Tahun 2024 Adalah Tahun Terpanas Yang Tercatat
Badai beruntun di AS, yang dipicu oleh suhu laut yang sangat hangat , menewaskan ratusan orang. Di Spanyol, lebih dari 200 orang tewas akibat banjir dahsyat . Sungai Amazon turun ke titik terendah yang belum pernah terjadi sebelumnya selama kekeringan terburuk di wilayah tersebut yang pernah tercatat dan Filipina mengalami musim topan yang luar biasa , dengan enam topan hanya dalam 30 hari. Menurut analisis ilmiah, krisis iklim memainkan peran dalam semua peristiwa ekstrem ini. Para ilmuwan masih mencoba memahami sepenuhnya mengapa panas global begitu ekstrem selama dua tahun terakhir. Pendorong utamanya jelas: krisis iklim yang disebabkan manusia, yang diperparah oleh El Nino, pola iklim alami yang cenderung memiliki pengaruh pemanasan, yang dimulai pada tahun 2023 dan berakhir awal tahun ini. Namun, hal itu tidak menjelaskan semua panas yang terjadi.

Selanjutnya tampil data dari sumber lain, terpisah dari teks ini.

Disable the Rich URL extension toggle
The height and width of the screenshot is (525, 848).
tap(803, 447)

artikel lainnya : Sistem Air di Dunia Yang Dapat Menangani Kebakaran di LA
Para ilmuwan juga telah menunjukkan penurunan polusi pengiriman baru-baru ini menyusul adanya peraturan — sebuah kemenangan bagi kesehatan manusia, tetapi, dalam perubahan yang kejam, jenis polusi ini juga membantu mendinginkan planet dengan memantulkan sinar matahari kembali ke luar angkasa. Letusan gunung berapi bawah laut yang besar di Pasifik Selatan pada tahun 2022, yang mengirimkan gumpalan uap air — gas rumah kaca yang kuat — ke atmosfer mungkin juga berkontribusi. Lalu ada awan. Sebuah studi pada bulan Desember menemukan bahwa kurangnya awan yang memantulkan sinar matahari di atas lautan mungkin menjadi faktor lainnya. Para ilmuwan yakin bahwa tahun 2025 tidak mungkin menjadi tahun pemecahan rekor lainnya. La Niña , pola iklim alami yang cenderung memiliki pengaruh pendinginan global, diumumkan pada hari Kamis.

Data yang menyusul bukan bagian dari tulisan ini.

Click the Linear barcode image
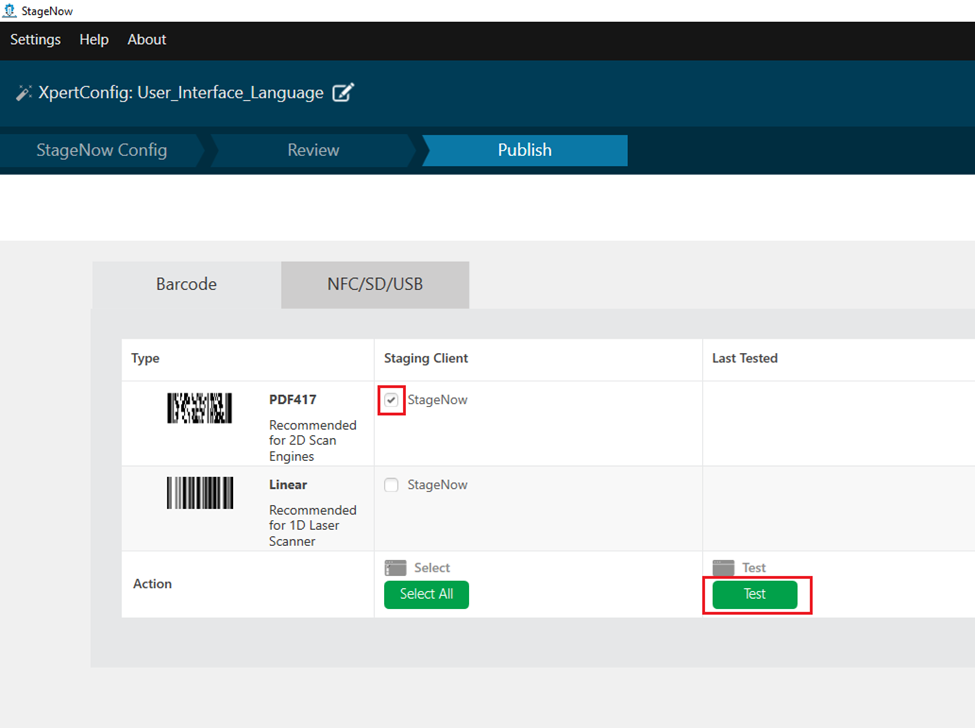975x728 pixels. click(199, 493)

“Namun, orang-orang tidak boleh berpikir bahwa perubahan iklim sedang berhenti atau mencapai titik puncak,” kata Paulo Ceppi, seorang ilmuwan iklim di Imperial College London. “Penurunan kecil tidak mengubah lintasan kenaikan yang jelas yang sedang kita lalui,” tambahnya. Para ilmuwan mengatakan beberapa dekade mendatang kemungkinan akan lebih panas karena manusia terus membakar batu bara, minyak, dan gas yang memanaskan planet. “Dunia tidak perlu menemukan solusi ajaib untuk menghentikan keadaan menjadi lebih buruk pada tahun 2025,” kata Friederike Otto, seorang ilmuwan iklim di Imperial College London. “Kita tahu persis apa yang perlu kita lakukan untuk beralih dari bahan bakar fosil.”